• **Task to carry out**:
Everything in the listing must be transcribed exactly, from the first line to the last.

BEGIN

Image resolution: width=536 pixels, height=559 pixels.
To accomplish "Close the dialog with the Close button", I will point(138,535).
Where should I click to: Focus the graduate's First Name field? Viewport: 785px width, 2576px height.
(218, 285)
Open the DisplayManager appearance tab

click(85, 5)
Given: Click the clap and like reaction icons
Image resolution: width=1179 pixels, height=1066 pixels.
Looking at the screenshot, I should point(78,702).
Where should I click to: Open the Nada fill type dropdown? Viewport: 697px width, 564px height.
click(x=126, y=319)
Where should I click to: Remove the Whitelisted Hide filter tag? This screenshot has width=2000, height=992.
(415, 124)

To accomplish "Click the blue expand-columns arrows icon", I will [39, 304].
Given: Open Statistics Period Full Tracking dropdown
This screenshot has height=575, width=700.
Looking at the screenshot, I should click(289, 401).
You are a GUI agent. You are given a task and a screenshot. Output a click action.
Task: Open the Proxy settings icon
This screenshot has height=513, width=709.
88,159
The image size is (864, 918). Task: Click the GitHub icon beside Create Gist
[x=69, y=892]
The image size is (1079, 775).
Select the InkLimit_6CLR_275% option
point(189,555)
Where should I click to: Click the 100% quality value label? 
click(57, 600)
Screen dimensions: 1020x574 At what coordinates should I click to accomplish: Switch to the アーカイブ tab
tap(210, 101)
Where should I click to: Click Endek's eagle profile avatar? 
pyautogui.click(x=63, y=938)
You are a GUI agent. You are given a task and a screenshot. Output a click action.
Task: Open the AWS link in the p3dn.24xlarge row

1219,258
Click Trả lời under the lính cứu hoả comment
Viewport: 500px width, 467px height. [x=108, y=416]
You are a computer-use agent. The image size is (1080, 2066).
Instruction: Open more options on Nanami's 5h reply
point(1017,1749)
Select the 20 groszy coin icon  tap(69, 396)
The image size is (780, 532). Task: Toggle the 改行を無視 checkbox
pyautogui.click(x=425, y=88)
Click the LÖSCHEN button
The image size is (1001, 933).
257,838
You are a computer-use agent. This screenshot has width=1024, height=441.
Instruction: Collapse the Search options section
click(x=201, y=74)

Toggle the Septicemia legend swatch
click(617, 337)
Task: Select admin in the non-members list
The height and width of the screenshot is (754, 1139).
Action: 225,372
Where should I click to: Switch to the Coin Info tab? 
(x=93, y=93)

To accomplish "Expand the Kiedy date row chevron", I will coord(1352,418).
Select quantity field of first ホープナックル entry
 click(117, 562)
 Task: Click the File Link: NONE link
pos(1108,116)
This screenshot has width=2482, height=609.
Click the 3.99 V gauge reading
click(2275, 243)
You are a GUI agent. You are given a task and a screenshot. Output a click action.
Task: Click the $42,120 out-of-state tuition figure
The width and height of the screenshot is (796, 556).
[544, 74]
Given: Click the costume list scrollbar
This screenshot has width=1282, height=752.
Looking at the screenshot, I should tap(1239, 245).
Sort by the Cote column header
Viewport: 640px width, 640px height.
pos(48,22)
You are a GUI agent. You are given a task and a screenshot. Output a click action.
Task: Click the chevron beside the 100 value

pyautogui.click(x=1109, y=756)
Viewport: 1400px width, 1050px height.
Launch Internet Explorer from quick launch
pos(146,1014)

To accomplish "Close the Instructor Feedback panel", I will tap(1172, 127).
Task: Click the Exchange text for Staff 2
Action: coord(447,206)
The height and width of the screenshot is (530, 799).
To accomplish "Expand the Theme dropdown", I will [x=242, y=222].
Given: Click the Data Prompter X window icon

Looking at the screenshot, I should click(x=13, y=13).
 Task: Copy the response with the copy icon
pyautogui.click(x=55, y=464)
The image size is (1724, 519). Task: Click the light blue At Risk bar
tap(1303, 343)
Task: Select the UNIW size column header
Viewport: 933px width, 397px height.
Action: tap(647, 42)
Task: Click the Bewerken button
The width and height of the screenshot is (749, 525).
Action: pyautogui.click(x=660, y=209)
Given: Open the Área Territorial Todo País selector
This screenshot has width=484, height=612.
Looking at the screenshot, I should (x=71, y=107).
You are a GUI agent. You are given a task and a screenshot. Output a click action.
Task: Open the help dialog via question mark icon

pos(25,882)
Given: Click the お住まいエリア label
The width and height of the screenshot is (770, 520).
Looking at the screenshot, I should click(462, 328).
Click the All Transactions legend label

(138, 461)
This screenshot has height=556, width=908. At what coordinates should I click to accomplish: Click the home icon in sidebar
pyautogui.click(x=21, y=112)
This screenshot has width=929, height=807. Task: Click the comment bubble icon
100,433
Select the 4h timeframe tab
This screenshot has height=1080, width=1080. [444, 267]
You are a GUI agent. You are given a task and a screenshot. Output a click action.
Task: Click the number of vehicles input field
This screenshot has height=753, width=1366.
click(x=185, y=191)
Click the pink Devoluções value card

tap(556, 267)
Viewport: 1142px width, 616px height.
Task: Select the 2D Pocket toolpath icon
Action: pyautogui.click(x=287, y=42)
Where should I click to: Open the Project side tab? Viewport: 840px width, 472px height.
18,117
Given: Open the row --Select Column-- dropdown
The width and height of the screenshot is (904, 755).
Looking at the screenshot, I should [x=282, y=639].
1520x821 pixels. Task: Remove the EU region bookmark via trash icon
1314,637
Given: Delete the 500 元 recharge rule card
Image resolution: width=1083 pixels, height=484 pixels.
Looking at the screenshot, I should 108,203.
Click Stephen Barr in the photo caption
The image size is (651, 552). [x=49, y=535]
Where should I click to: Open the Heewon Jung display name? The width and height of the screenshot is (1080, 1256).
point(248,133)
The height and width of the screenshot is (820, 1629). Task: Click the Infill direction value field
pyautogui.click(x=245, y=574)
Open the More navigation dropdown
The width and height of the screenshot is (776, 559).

END

• **Result of the task**:
Image resolution: width=536 pixels, height=559 pixels.
To accomplish "Close the dialog with the Close button", I will point(138,535).
Where should I click to: Focus the graduate's First Name field? Viewport: 785px width, 2576px height.
(218, 285)
Open the DisplayManager appearance tab

click(85, 5)
Given: Click the clap and like reaction icons
Image resolution: width=1179 pixels, height=1066 pixels.
Looking at the screenshot, I should point(78,702).
Where should I click to: Open the Nada fill type dropdown? Viewport: 697px width, 564px height.
click(x=126, y=319)
Where should I click to: Remove the Whitelisted Hide filter tag? This screenshot has width=2000, height=992.
(415, 124)

To accomplish "Click the blue expand-columns arrows icon", I will [39, 304].
Given: Open Statistics Period Full Tracking dropdown
This screenshot has height=575, width=700.
Looking at the screenshot, I should click(289, 401).
You are a GUI agent. You are given a task and a screenshot. Output a click action.
Task: Open the Proxy settings icon
This screenshot has height=513, width=709.
88,159
The image size is (864, 918). Task: Click the GitHub icon beside Create Gist
[x=69, y=892]
The image size is (1079, 775).
Select the InkLimit_6CLR_275% option
point(189,555)
Where should I click to: Click the 100% quality value label? 
click(57, 600)
Screen dimensions: 1020x574 At what coordinates should I click to accomplish: Switch to the アーカイブ tab
tap(210, 101)
Where should I click to: Click Endek's eagle profile avatar? 
pyautogui.click(x=63, y=938)
You are a GUI agent. You are given a task and a screenshot. Output a click action.
Task: Open the AWS link in the p3dn.24xlarge row

1219,258
Click Trả lời under the lính cứu hoả comment
Viewport: 500px width, 467px height. [x=108, y=416]
You are a computer-use agent. The image size is (1080, 2066).
Instruction: Open more options on Nanami's 5h reply
point(1017,1749)
Select the 20 groszy coin icon  tap(69, 396)
The image size is (780, 532). Task: Toggle the 改行を無視 checkbox
pyautogui.click(x=425, y=88)
Click the LÖSCHEN button
The image size is (1001, 933).
257,838
You are a computer-use agent. This screenshot has width=1024, height=441.
Instruction: Collapse the Search options section
click(x=201, y=74)

Toggle the Septicemia legend swatch
click(617, 337)
Task: Select admin in the non-members list
The height and width of the screenshot is (754, 1139).
Action: 225,372
Where should I click to: Switch to the Coin Info tab? 
(x=93, y=93)

To accomplish "Expand the Kiedy date row chevron", I will coord(1352,418).
Select quantity field of first ホープナックル entry
 click(117, 562)
 Task: Click the File Link: NONE link
pos(1108,116)
This screenshot has width=2482, height=609.
Click the 3.99 V gauge reading
click(2275, 243)
You are a GUI agent. You are given a task and a screenshot. Output a click action.
Task: Click the $42,120 out-of-state tuition figure
The width and height of the screenshot is (796, 556).
[544, 74]
Given: Click the costume list scrollbar
This screenshot has width=1282, height=752.
Looking at the screenshot, I should tap(1239, 245).
Sort by the Cote column header
Viewport: 640px width, 640px height.
pos(48,22)
You are a GUI agent. You are given a task and a screenshot. Output a click action.
Task: Click the chevron beside the 100 value

pyautogui.click(x=1109, y=756)
Viewport: 1400px width, 1050px height.
Launch Internet Explorer from quick launch
pos(146,1014)

To accomplish "Close the Instructor Feedback panel", I will tap(1172, 127).
Task: Click the Exchange text for Staff 2
Action: coord(447,206)
The height and width of the screenshot is (530, 799).
To accomplish "Expand the Theme dropdown", I will [x=242, y=222].
Given: Click the Data Prompter X window icon

Looking at the screenshot, I should click(x=13, y=13).
 Task: Copy the response with the copy icon
pyautogui.click(x=55, y=464)
The image size is (1724, 519). Task: Click the light blue At Risk bar
tap(1303, 343)
Task: Select the UNIW size column header
Viewport: 933px width, 397px height.
Action: tap(647, 42)
Task: Click the Bewerken button
The width and height of the screenshot is (749, 525).
Action: pyautogui.click(x=660, y=209)
Given: Open the Área Territorial Todo País selector
This screenshot has width=484, height=612.
Looking at the screenshot, I should (x=71, y=107).
You are a GUI agent. You are given a task and a screenshot. Output a click action.
Task: Open the help dialog via question mark icon

pos(25,882)
Given: Click the お住まいエリア label
The width and height of the screenshot is (770, 520).
Looking at the screenshot, I should click(462, 328).
Click the All Transactions legend label

(138, 461)
This screenshot has height=556, width=908. At what coordinates should I click to accomplish: Click the home icon in sidebar
pyautogui.click(x=21, y=112)
This screenshot has width=929, height=807. Task: Click the comment bubble icon
100,433
Select the 4h timeframe tab
This screenshot has height=1080, width=1080. [444, 267]
You are a GUI agent. You are given a task and a screenshot. Output a click action.
Task: Click the number of vehicles input field
This screenshot has height=753, width=1366.
click(x=185, y=191)
Click the pink Devoluções value card

tap(556, 267)
Viewport: 1142px width, 616px height.
Task: Select the 2D Pocket toolpath icon
Action: pyautogui.click(x=287, y=42)
Where should I click to: Open the Project side tab? Viewport: 840px width, 472px height.
18,117
Given: Open the row --Select Column-- dropdown
The width and height of the screenshot is (904, 755).
Looking at the screenshot, I should [x=282, y=639].
1520x821 pixels. Task: Remove the EU region bookmark via trash icon
1314,637
Given: Delete the 500 元 recharge rule card
Image resolution: width=1083 pixels, height=484 pixels.
Looking at the screenshot, I should 108,203.
Click Stephen Barr in the photo caption
The image size is (651, 552). [x=49, y=535]
Where should I click to: Open the Heewon Jung display name? The width and height of the screenshot is (1080, 1256).
point(248,133)
The height and width of the screenshot is (820, 1629). Task: Click the Infill direction value field
pyautogui.click(x=245, y=574)
Open the More navigation dropdown
The width and height of the screenshot is (776, 559).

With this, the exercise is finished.